* _Documento fuente_
<<<<

Este documental se emitió en el canal 33 de Catalunya el 17 de enero 2015 (y por orden judicial se censuraron cinco minutos). Tuvo máxima audiencia (700.000 personas) que una vez finalizó en la noche acudieron a la Plaça Sant Jaume (dónde se halla la Generalitat de Catalunya y el Ajuntament de Barcelona) para rendir homenaje a Patricia Heras y protestar por la brutalidad policial y la impunidad que la acompaña.
En junio de 2013, un grupo de 800 personas ocupan un cine abandonado del centro Barcelona para proyectar un documental. Rebautizan el antiguo edificio en honor a una chica que se suicidó dos años antes: Cinema Patricia Heras. ¿Quién era Patricia? ¿Por qué se quitó la vida y qué tiene que ver Barcelona con su muerte? Esto es exactamente lo que se quiere dar a conocer con esta acción ilegal y de gran impacto mediático: que todo el mundo sepa la verdad sobre uno de los peores casos de corrupción policial en Barcelona, la ciudad muerta.

>>>>

* _Tarea de trabajo 1_
Responde según el texto sobre el documental de Patricia Heras:
(a) ¿Cuántos minutos del documental se censuraron por orden judicial?
(b) ¿Cuántas personas ocuparon el cine abandonado en junio de 2013?
(c) ¿Qué nombre recibió el antiguo edificio?
* _Tarea de trabajo 2_
Prolonga el texto sobre el documental de Patricia Heras a partir de su última frase.
Los ítems no tienen ningún papel en esto.

(Datos de localización por coordenadas de píxeles)
<<<<

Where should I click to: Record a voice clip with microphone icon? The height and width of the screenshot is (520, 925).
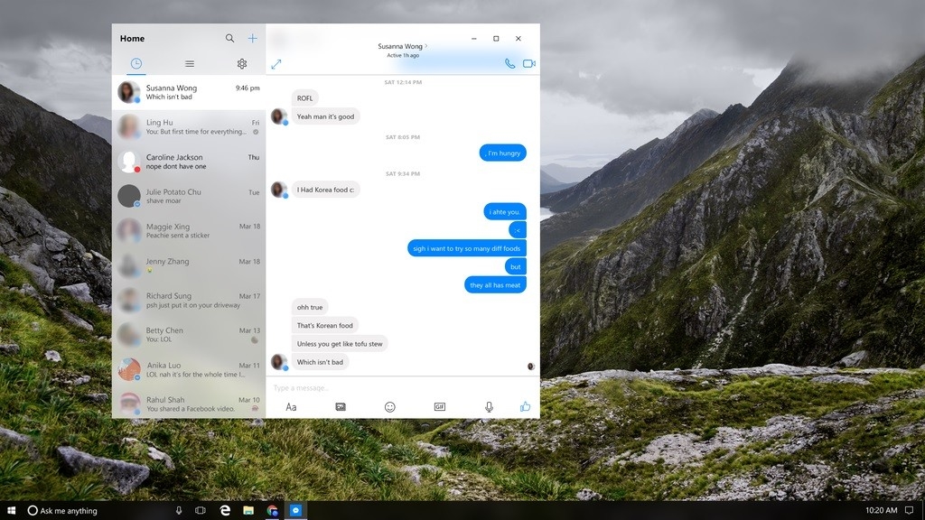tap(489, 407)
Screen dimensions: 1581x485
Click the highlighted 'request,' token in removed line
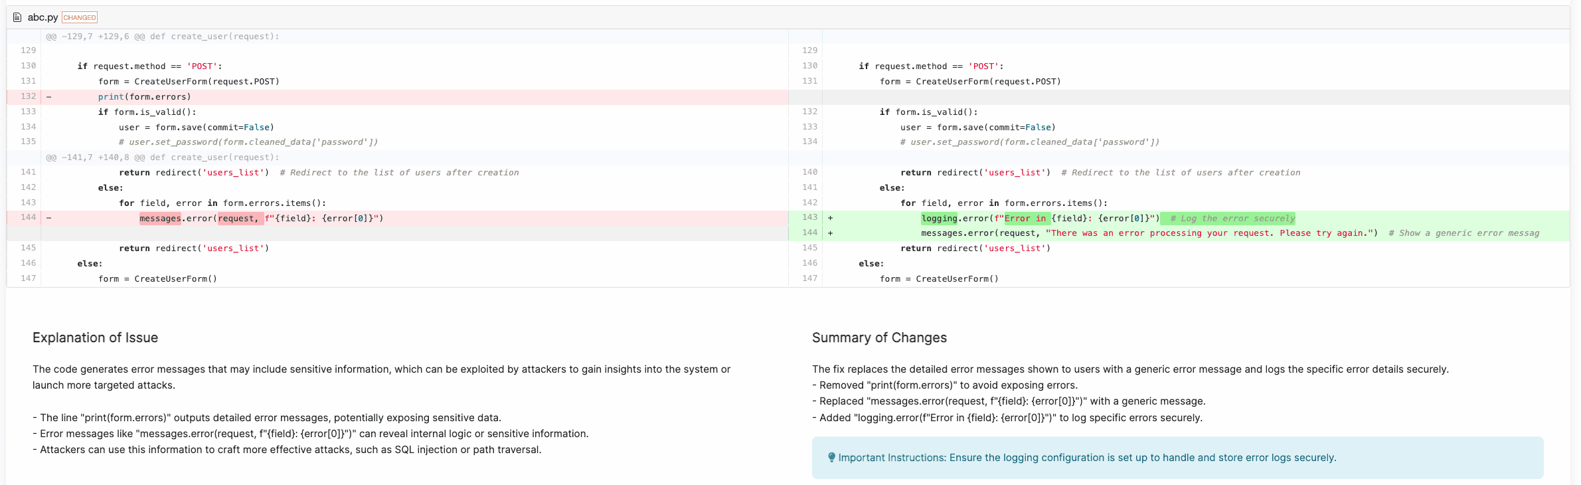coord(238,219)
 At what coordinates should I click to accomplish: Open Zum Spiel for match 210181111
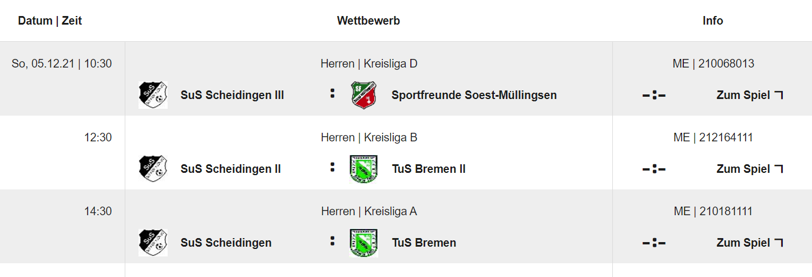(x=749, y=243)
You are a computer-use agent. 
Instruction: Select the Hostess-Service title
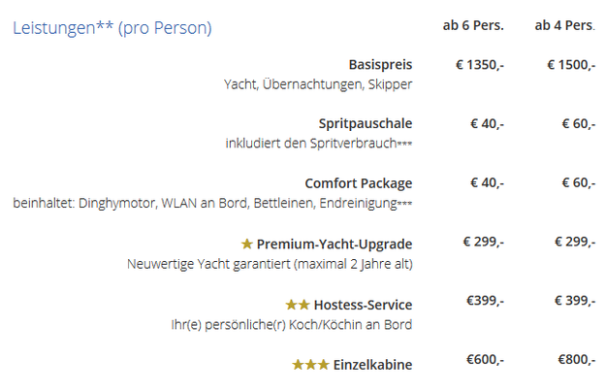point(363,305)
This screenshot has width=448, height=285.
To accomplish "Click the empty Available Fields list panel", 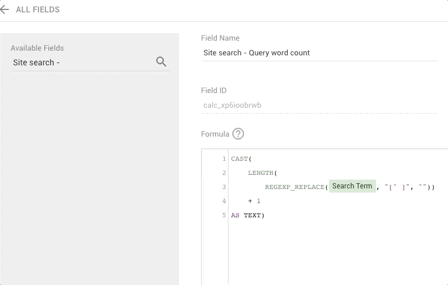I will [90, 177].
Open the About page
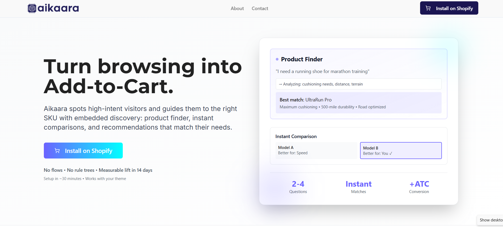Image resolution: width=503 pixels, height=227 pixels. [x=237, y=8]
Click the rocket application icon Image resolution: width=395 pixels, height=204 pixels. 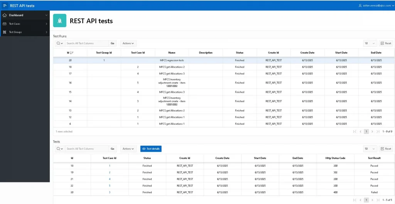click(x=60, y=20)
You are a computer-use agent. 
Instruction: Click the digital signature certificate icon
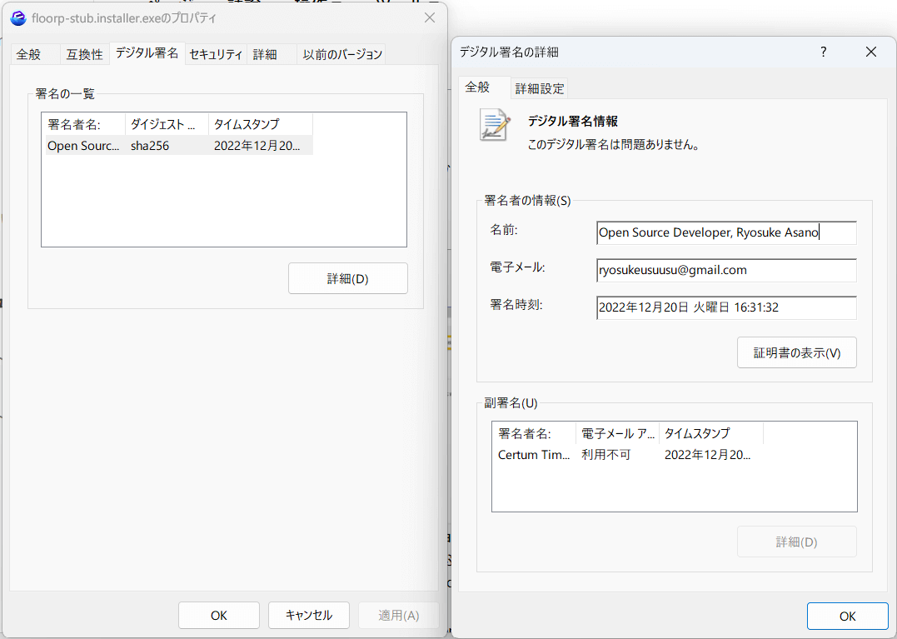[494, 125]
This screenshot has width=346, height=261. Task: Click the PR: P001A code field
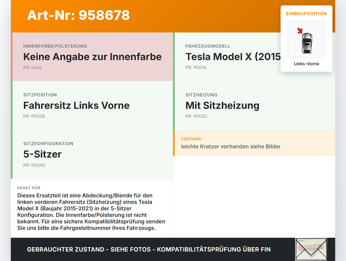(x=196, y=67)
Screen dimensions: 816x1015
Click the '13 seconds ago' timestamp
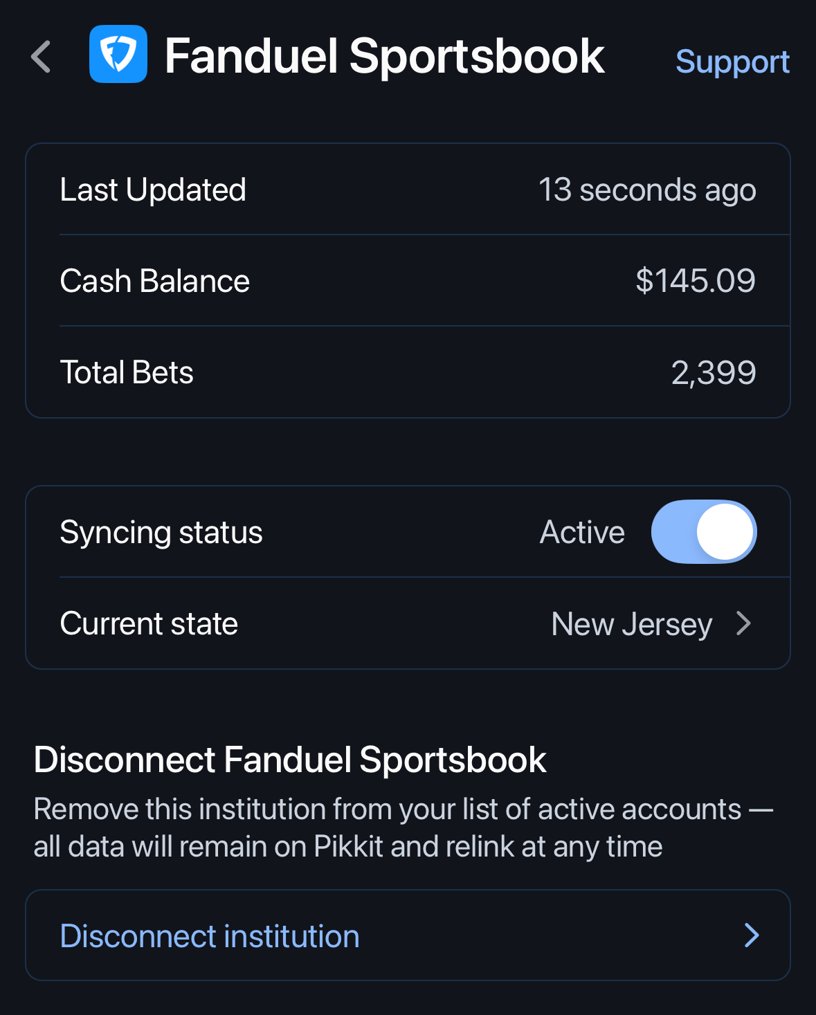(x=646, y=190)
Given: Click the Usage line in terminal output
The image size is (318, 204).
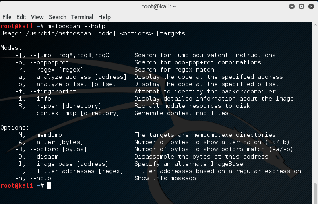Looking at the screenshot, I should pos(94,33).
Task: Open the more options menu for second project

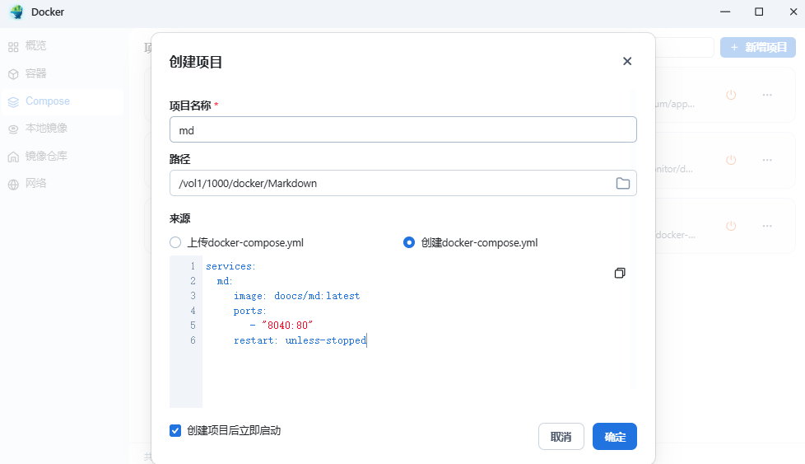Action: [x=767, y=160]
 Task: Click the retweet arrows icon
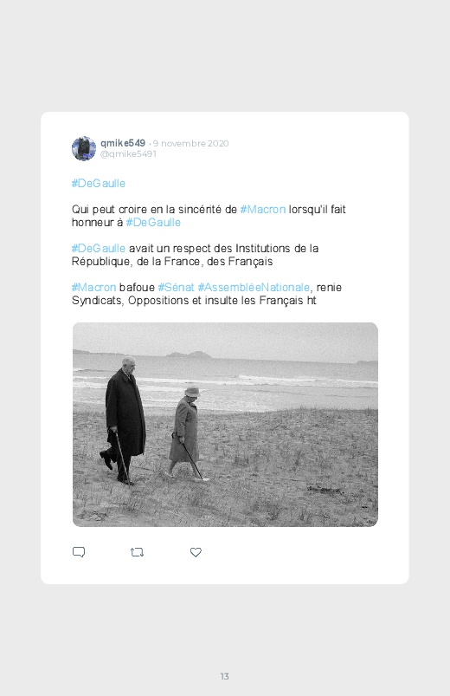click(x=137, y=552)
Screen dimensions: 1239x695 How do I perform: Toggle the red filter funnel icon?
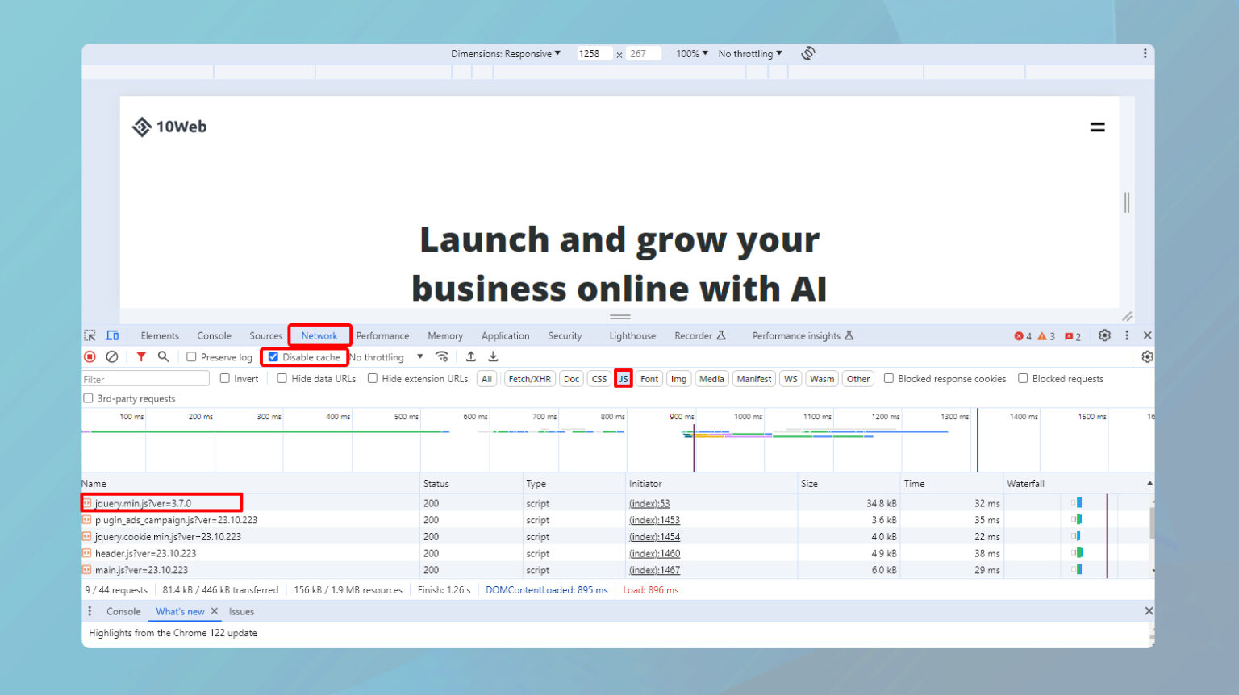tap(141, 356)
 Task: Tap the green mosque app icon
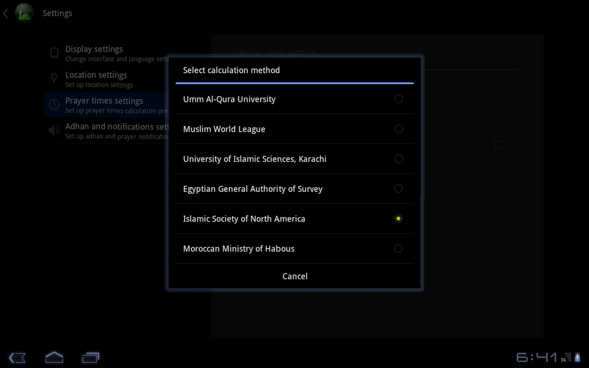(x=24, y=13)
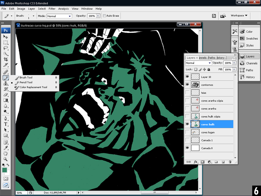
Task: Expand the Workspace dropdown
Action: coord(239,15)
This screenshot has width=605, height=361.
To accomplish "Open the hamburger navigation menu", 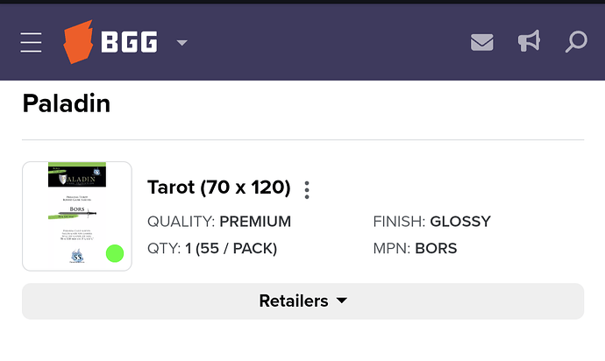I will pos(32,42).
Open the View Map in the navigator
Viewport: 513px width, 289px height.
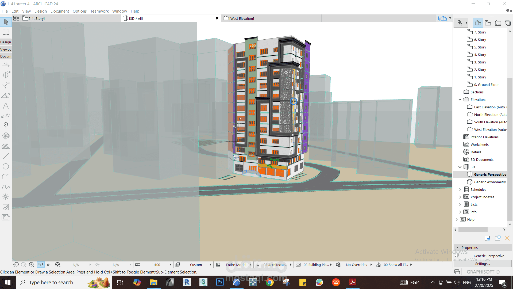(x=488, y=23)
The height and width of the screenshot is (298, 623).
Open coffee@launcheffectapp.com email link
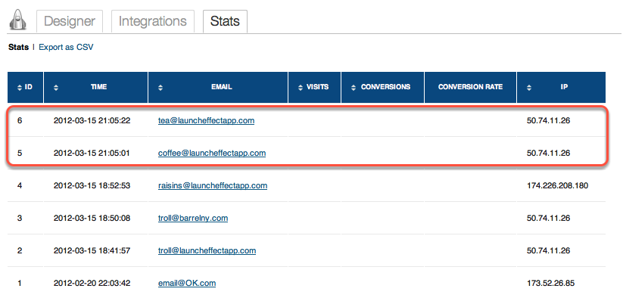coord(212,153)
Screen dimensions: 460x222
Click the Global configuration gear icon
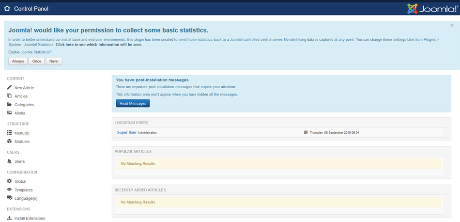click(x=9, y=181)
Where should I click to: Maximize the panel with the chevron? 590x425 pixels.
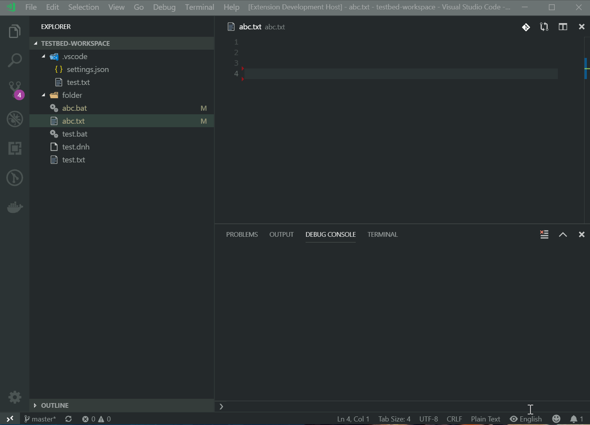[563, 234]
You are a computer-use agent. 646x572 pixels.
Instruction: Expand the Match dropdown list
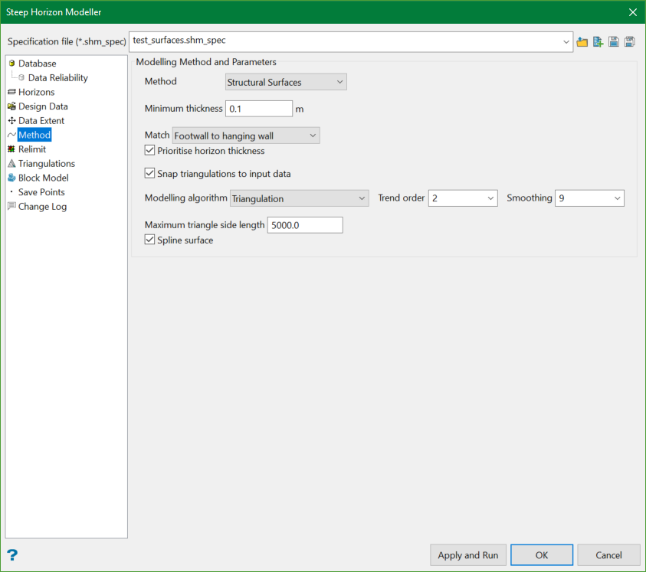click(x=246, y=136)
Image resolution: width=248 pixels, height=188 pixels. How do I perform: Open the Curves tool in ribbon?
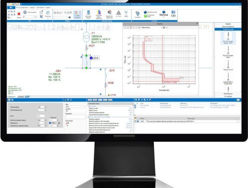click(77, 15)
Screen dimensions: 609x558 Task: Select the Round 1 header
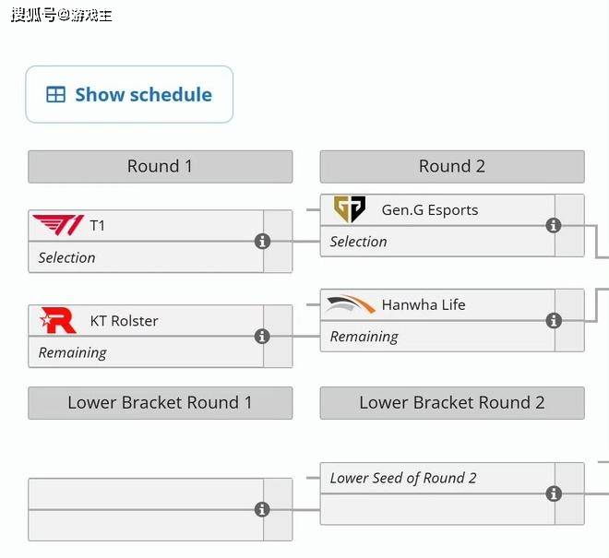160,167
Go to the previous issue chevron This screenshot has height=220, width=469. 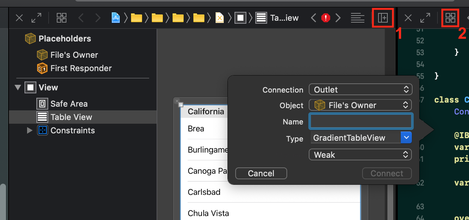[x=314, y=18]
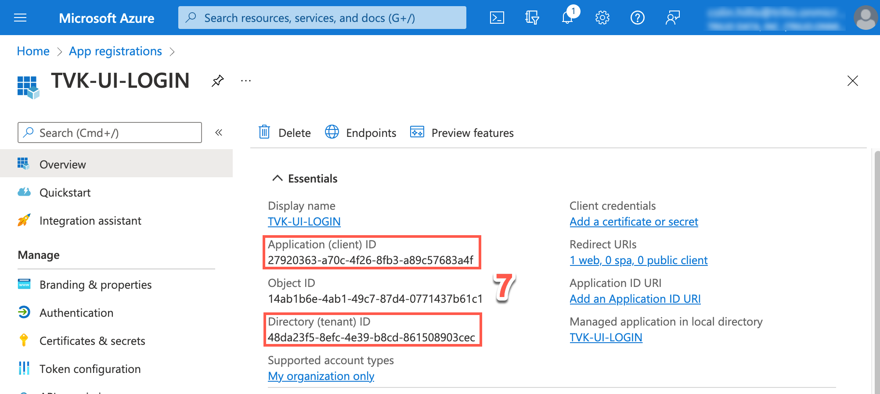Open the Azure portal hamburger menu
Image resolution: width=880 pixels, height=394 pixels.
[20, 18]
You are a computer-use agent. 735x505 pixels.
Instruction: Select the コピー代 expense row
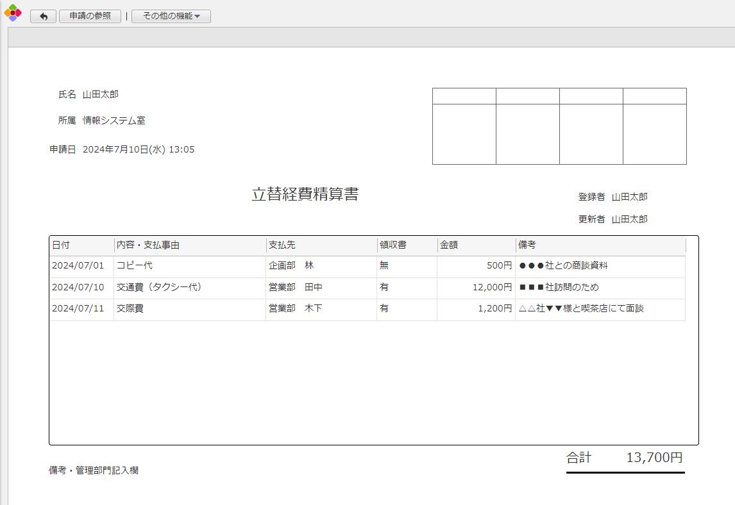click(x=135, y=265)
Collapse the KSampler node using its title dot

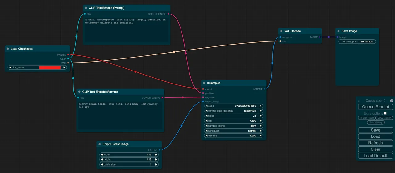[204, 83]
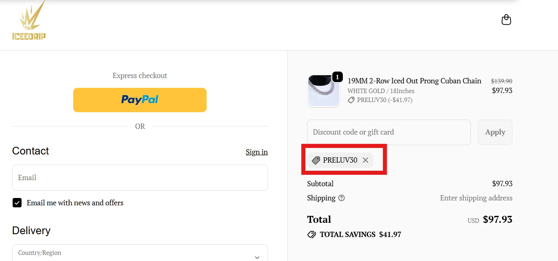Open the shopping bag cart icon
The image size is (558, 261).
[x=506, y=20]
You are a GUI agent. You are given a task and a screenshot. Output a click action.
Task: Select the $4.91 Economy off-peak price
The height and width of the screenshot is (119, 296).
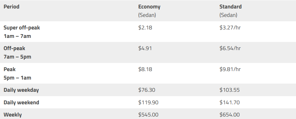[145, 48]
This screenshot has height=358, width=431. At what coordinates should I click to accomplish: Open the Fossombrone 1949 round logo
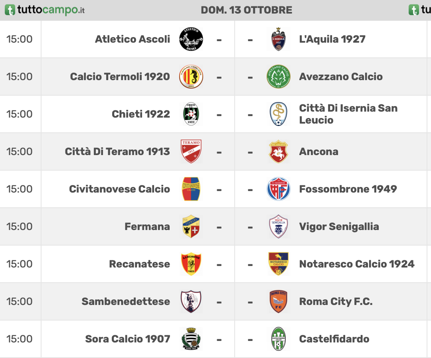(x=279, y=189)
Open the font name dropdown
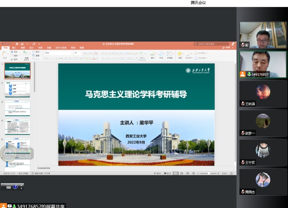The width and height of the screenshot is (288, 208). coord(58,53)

>>>>

* _Respuesta 1_
(a) Cinco minutos.
(b) 800 personas.
(c) Cinema Patricia Heras.

* _Respuesta 2_
La noche del 4 de febrero de 2006 terminó con una carga policial en el centro de Barcelona. Fue en los alrededores de un antiguo teatro okupado en el que se estaba celebrando una fiesta. Entre los golpes de porra, empezaron a caer objetos desde la azotea de la casa okupada. Según relató por radio el Alcalde de Barcelona pocas horas después, uno de los policías, que iba sin casco, quedó en coma por el impacto de una maceta. Las detenciones que vinieron inmediatamente después del trágico incidente nos relatan la crónica de una venganza. Tres jóvenes detenidos, de origen sudamericano, son gravemente torturados y privados de libertad durante 2 años, a la espera de un juicio en el que poco importaba quién había hecho qué.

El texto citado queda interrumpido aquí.